Tombés aux mains des rebelles, qui les ont considérés comme des alliés du gouvernement en place, les insurgés les ont emmenés dans la jungle avant de les tuer. Leurs corps auraient ensuite été placés dans des sacs, jetés dans la rivière. Leurs dépouilles n'ont jamais été retrouvées.
"A cette époque du conflit, il était impossible de prendre les choses tranquillement et de construire de la compréhension", ajoute le père Celso sur le parvis baigné de soleil de la cathédrale de Loikaw.
- Persécution religieuse -
La Birmanie est déstabilisée depuis l'indépendance de 1948 par plusieurs conflits régionaux. Les affrontements touchent notamment les régions frontalières, où les minorités ethniques dénoncent la discrimination, les persécutions religieuses et des abus de l'armée, qui a maintenu le pays sous une chape de plomb jusqu'en 2011.
Les régimes militaires successifs ont adopté des "discriminations particulières contre les minorités religieuses non-bouddhistes - musulmans et chrétiens", raconte Benedict Rogers de l'organisation Christian Solidarity Worldwide.
Catholiques et musulmans représentent chacun 4% de la population alors que 90% des Birmans sont bouddhistes.
Depuis la dissolution de la junte en 2011, le gouvernement quasi-civil a entraîné le pays dans un tourbillon de réformes qui ont permis l'ouverture du pays après un demi-siècle de dictature et la libération de nombreux prisonniers politiques.
Ces changements ont poussé l'Eglise à dénoncer les conflits et notamment celui qui oppose l'armée et des rebelles dans l'Etat Kachin, où vit une grande communauté chrétienne. Cette guerre a déjà provoqué le déplacement d'environ 100.000 personnes.
De hauts responsables catholiques ont également dénoncé l'intolérance religieuse et la vague de violence populaire à l'encontre des minorités musulmanes, qui a fait quelque 200 morts ces deux dernières années.
"Pour que la Birmanie soit vraiment libre, pacifique et prospère, les droits de toutes les ethnies et de toutes les confessions religieuses doivent être protégés", a estimé l'archevêque de Rangoun, Charles Bo, dans un article paru dans le Washington Post en juin dernier.
"Un mouvement qui a gagné en volume et en influence menace cet objectif: le nationalisme bouddhiste extrêmiste", a-t-il ajouté.
- 'Evénement unique' -
Malgré cette nouvelle menace, la petite communauté est bien décidé à sortir de l'ombre et en novembre des milliers de personnes se sont déplacées pour fêter pendant trois jours dans la cathédrale de Rangoun, leurs cinq siècles de présence sur le sol birman.

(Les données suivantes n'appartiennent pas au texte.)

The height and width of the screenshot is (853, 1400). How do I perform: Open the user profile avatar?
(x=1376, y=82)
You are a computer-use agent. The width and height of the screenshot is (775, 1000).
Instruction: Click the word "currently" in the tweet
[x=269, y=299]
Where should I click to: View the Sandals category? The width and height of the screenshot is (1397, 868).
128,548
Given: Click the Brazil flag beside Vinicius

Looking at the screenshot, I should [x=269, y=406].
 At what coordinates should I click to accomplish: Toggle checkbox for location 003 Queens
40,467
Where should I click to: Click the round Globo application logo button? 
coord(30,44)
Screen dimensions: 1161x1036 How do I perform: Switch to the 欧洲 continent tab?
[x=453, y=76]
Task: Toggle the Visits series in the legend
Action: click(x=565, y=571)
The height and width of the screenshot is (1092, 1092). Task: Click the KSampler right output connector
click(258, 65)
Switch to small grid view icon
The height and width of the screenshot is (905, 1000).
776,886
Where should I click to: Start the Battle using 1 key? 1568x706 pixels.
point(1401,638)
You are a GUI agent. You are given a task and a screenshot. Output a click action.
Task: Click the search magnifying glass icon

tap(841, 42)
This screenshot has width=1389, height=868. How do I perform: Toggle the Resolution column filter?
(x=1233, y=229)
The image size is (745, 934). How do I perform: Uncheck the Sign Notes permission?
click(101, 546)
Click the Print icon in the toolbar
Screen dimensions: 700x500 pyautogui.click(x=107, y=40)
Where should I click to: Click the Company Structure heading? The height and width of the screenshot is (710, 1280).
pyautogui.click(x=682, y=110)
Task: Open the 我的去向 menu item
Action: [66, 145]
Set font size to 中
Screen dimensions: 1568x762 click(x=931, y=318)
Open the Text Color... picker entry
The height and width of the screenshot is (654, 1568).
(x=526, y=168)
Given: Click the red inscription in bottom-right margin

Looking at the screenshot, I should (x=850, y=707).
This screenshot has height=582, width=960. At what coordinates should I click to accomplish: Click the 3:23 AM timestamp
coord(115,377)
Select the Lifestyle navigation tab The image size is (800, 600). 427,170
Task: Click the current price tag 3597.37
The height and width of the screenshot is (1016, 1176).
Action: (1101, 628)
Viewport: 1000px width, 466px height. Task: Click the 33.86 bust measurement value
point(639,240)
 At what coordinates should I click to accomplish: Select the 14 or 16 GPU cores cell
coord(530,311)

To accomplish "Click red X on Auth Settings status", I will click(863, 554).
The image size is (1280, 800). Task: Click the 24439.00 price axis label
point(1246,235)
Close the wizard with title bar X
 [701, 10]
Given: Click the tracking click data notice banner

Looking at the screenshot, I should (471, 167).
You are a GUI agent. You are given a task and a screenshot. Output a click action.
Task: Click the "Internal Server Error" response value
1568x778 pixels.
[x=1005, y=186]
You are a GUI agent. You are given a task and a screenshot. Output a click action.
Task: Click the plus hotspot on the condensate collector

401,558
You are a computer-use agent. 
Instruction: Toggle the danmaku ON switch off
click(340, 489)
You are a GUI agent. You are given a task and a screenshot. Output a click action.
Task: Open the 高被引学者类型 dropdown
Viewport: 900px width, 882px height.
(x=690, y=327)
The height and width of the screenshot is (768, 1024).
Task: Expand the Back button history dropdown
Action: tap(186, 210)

Pour nombre d'entre eux, qui avaient revêtus les habits traditionnels des minorités ethniques, il s'agissait d'une première.
"Je suis si heureux de rencontrer des gens de la même religion que moi", s'est enthousiasmé Bawk Ra, 25 ans, qui portait sur ses épaules un châle d'argent scintillant, partie de son costume traditionnel kachin.